- _PROBLEM DESCRIPTION_: Within the following material, tally each line that contains the string "first". Give the tally only.

- _DATA LISTING_:
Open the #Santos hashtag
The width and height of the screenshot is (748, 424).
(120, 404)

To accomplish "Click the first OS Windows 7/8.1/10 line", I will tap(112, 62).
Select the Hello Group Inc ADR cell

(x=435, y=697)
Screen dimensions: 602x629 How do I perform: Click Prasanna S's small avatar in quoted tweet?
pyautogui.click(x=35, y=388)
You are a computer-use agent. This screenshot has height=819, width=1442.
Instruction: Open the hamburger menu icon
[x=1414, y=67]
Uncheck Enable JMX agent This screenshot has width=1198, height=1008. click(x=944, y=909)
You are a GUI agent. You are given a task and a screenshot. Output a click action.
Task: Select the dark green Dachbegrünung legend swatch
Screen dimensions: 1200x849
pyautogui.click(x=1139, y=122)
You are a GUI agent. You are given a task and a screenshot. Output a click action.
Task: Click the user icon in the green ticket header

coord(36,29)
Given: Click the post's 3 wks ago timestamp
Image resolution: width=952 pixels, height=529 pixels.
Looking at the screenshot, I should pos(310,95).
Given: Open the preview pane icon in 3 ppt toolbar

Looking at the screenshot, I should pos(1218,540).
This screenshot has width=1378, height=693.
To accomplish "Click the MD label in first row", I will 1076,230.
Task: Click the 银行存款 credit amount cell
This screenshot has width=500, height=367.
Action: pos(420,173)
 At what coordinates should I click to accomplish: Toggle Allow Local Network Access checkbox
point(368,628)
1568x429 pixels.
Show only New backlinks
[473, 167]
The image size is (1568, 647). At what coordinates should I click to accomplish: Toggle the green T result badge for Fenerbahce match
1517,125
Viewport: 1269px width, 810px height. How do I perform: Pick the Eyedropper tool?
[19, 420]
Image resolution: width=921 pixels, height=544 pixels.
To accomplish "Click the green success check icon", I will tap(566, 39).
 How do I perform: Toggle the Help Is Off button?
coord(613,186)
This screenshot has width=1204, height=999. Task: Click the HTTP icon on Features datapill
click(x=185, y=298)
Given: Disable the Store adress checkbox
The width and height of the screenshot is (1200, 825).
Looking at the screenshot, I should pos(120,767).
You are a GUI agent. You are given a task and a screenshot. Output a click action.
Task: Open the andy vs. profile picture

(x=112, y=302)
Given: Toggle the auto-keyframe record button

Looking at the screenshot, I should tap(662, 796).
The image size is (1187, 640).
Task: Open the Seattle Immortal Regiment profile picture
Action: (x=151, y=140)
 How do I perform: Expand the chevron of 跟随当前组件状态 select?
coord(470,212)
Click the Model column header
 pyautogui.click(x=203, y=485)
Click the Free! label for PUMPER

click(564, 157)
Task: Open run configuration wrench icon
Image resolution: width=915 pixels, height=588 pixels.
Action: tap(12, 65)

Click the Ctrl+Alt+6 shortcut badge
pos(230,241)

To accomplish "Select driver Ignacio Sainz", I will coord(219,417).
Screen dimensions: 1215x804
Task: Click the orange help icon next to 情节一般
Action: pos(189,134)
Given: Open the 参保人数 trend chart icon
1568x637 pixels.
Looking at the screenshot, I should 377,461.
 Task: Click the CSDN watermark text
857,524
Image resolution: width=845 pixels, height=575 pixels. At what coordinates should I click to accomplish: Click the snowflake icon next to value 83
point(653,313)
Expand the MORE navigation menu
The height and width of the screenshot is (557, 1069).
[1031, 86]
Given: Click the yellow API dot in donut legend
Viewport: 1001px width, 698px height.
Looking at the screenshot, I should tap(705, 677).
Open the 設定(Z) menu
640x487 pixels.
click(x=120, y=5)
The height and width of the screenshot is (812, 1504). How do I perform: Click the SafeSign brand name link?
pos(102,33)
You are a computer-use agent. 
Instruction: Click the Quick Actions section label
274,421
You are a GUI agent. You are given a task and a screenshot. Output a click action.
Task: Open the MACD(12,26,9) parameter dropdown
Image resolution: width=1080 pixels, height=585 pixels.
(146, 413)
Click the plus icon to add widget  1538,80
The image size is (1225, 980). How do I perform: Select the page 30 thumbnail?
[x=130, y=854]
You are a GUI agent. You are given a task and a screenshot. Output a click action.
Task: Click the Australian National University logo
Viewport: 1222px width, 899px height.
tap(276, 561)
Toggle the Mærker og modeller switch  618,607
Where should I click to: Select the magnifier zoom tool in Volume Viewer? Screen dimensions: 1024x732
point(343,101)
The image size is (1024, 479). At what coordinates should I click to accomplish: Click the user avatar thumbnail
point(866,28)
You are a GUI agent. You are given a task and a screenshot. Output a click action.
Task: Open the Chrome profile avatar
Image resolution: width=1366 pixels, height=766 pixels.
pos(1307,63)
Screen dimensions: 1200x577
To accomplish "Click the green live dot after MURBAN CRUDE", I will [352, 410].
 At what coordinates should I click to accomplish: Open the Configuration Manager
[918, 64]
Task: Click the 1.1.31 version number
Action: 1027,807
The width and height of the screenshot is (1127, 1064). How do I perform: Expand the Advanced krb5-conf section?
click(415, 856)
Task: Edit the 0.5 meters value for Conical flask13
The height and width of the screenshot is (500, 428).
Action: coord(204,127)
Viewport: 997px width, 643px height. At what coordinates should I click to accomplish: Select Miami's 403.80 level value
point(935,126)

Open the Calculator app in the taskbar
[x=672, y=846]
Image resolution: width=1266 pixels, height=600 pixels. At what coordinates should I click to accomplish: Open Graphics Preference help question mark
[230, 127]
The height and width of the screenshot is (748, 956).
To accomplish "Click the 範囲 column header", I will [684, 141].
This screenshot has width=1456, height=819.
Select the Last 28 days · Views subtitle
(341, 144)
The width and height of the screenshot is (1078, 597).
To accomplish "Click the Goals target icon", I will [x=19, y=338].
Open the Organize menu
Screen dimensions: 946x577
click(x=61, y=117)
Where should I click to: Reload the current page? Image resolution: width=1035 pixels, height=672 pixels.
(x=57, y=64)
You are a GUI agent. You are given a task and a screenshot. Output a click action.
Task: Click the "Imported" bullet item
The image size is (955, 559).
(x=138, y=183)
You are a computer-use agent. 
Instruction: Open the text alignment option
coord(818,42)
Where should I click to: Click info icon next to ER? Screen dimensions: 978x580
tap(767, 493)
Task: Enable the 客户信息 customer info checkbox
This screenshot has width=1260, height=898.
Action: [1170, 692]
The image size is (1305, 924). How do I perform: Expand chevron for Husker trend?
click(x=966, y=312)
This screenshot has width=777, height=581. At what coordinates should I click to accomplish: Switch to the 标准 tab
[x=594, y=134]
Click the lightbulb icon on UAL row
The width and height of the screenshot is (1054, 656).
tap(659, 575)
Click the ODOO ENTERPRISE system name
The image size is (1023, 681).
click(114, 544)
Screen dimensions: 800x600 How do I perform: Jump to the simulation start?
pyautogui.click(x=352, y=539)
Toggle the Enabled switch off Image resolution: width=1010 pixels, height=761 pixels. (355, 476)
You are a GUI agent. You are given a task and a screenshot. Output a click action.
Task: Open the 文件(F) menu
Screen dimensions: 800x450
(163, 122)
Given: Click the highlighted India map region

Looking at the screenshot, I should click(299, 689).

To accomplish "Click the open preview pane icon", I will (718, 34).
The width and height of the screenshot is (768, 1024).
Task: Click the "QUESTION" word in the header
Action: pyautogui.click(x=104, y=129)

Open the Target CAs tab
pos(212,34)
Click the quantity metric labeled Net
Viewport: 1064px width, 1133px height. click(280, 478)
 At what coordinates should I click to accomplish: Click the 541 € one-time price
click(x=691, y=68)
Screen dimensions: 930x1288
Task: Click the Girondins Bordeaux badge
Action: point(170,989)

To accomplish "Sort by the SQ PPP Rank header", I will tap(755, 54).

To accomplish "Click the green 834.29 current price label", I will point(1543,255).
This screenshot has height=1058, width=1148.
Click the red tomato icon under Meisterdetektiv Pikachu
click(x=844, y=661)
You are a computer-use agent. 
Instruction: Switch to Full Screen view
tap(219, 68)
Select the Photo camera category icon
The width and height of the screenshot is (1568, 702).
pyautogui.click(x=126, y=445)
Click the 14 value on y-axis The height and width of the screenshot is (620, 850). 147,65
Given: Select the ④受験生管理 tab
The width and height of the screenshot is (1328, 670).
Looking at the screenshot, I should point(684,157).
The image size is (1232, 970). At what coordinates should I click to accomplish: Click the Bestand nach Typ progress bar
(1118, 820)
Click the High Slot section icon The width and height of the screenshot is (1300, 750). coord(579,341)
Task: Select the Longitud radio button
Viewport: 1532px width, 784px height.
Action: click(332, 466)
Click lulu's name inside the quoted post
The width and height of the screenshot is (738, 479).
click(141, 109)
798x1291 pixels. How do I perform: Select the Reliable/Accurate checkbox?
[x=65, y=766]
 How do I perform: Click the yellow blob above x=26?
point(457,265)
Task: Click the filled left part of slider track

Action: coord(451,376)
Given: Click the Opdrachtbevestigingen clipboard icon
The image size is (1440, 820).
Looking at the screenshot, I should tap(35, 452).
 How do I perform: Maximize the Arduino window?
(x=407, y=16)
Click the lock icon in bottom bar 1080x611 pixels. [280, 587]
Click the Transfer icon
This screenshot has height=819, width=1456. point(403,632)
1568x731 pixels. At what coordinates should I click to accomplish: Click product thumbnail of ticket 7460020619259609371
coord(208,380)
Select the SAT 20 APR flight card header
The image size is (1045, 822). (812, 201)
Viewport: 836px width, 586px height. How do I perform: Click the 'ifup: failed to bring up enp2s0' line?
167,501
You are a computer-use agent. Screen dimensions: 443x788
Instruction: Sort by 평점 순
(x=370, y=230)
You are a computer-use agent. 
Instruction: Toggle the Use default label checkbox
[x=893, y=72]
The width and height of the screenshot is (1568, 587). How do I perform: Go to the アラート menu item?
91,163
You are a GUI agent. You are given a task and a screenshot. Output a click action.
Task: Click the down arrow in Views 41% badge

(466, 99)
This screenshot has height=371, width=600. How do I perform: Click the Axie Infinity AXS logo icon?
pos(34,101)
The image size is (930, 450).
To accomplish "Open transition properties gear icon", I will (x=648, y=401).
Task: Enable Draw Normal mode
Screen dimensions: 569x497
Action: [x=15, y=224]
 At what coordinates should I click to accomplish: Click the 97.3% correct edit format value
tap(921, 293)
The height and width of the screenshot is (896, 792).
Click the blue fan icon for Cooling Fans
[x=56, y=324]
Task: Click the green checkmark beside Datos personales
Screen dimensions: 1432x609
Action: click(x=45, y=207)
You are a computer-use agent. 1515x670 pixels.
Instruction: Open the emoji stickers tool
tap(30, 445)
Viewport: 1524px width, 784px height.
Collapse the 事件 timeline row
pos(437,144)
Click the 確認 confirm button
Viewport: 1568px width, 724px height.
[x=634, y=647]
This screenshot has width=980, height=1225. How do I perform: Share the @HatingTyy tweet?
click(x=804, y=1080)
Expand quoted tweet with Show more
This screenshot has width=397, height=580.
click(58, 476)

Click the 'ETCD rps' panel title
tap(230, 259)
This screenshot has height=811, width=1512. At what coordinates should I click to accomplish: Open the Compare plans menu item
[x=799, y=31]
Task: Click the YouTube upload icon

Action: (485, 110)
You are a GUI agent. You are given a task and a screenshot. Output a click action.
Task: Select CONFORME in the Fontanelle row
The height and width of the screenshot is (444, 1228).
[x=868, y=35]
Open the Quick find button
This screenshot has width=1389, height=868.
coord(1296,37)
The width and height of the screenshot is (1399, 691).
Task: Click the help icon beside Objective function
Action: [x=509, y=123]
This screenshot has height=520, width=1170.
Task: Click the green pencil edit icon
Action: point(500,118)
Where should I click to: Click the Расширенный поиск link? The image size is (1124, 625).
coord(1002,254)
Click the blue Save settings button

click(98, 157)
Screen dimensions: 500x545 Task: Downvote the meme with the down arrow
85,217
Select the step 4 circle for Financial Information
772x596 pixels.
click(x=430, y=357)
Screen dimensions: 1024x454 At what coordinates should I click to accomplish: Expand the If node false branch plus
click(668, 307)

- _ANSWER SPACE_: 2